Vasopressin (AVP), as a hormone that mediates the endogenous stress reaction, plays an important role in several clinical settings, including cardiovascular diseases. AVP is secreted by two main pathophysiological pathways (Fig. 1) to reach the concentration characteristic of the endogenous stress response in reaction to any disturbances in homeostasis.1 The main releasing factors for AVP are hypovolemia, a decrease in osmolality and hyponatremia.2 AVP induces vasoconstriction by stimulating the V1 receptors on vascular smooth muscle cells and mediates water reabsorption by a complex mechanism following V2 receptor activation in renal collecting tubule cells.3 However, the clinical role of AVP measurements has never been introduced into practice due to technical limitations such as its ex-vivo instability, small size, interactions with platelets in the serum and short plasma half-life.4 The degree of stress axis activation can be measured using the C-terminal part of the preprohormone of vasopressin – copeptin. It is released together with AVP in stoichiometric concentrations during processing of the precursor (Fig. 2) and acts in the circulation in a manner similar to AVP with respect to osmotic and hypotensive stimuli.
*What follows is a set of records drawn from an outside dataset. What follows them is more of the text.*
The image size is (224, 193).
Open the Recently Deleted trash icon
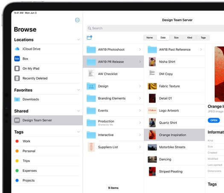tap(17, 78)
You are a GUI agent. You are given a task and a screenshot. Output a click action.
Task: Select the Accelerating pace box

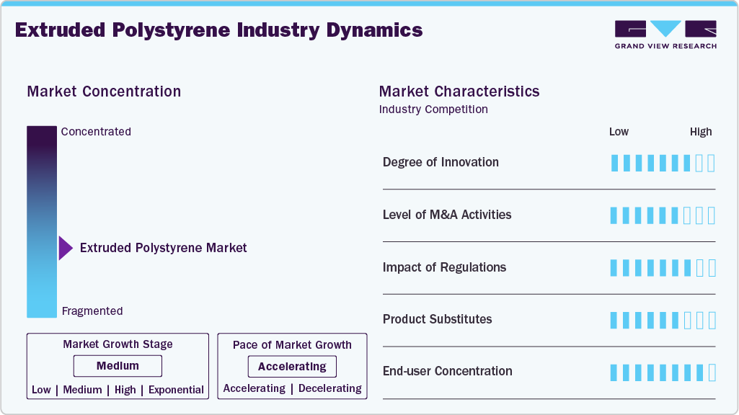point(292,366)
In contrast to AVP, copeptin is stable in the serum and plasma at room temperature and is easy to measure.5 AVP is the main hormone of the hypothalamo-pituitary–adrenal axis and together with corticotropin-releasing hormone (CRH) induces the secretion of adrenocorticotropic hormone and cortisol.6 Similarly to AVP, cortisol reflects an individual's stress level. As a fragment of provasopressin, copeptin seems to be a more sensitive marker than cortisol for estimating stress levels.7 On the basis of the cosecretion of copeptin and AVP from the hypothalamus, anterior and posterior pituitary, copeptin has come to be regarded as an important marker for identifying high-risk patients and predicting outcomes in a variety of diseases.

Fig. 1

Fig. 1

Fig. 2

Fig. 2

This article is a review of the most recent data on the use of copeptin in different clinical contexts with focus on the clinical role of the marker in cardiovascular disease, which is the most promising field for the introduction of the new marker.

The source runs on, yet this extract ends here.